## TASK REQUIREMENTS
Return, unchanged, the lines of the listing below from the one containing "This screenshot has width=1920, height=1012." through the end of the listing, both ends included.

## TASK INPUT
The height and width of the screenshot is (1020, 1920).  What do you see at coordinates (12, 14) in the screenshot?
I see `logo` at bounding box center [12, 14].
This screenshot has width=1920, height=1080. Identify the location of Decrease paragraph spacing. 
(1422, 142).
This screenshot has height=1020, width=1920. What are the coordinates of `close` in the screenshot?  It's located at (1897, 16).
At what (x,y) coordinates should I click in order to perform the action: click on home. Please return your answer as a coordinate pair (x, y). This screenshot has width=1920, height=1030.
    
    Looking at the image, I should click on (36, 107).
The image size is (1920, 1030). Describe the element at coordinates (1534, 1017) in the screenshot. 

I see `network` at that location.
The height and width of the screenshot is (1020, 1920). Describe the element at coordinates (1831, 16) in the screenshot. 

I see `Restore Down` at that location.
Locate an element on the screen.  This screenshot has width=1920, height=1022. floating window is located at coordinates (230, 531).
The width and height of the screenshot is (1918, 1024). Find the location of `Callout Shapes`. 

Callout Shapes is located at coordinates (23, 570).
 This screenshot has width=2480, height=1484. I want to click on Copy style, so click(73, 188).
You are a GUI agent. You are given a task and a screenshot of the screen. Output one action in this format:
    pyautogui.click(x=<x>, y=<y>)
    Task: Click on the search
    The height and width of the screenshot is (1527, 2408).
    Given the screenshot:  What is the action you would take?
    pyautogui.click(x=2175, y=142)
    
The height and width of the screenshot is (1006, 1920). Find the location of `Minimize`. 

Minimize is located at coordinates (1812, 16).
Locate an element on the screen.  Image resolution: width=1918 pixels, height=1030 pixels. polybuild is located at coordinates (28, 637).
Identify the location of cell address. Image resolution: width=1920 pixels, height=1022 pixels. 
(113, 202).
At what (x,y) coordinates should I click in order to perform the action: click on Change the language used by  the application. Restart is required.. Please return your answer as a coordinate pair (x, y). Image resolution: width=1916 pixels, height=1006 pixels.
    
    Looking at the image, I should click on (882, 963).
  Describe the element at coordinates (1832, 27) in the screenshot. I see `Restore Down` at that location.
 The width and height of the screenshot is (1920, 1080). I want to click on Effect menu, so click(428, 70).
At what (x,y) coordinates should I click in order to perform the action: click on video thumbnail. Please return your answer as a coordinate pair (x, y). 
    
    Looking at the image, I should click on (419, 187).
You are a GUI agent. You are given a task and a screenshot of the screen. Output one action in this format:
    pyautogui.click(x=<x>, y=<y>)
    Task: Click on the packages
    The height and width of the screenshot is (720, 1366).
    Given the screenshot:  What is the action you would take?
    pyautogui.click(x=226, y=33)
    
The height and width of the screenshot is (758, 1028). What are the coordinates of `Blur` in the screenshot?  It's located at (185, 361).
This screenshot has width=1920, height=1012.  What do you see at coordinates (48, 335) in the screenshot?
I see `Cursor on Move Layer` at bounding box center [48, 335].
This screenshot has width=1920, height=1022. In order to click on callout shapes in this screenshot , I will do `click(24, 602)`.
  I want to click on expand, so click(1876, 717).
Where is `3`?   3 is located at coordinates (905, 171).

## EXERCISE RESULT
This screenshot has width=1920, height=1012.  What do you see at coordinates (48, 335) in the screenshot?
I see `Cursor on Move Layer` at bounding box center [48, 335].
This screenshot has width=1920, height=1022. In order to click on callout shapes in this screenshot , I will do `click(24, 602)`.
  I want to click on expand, so click(1876, 717).
Where is `3`?   3 is located at coordinates (905, 171).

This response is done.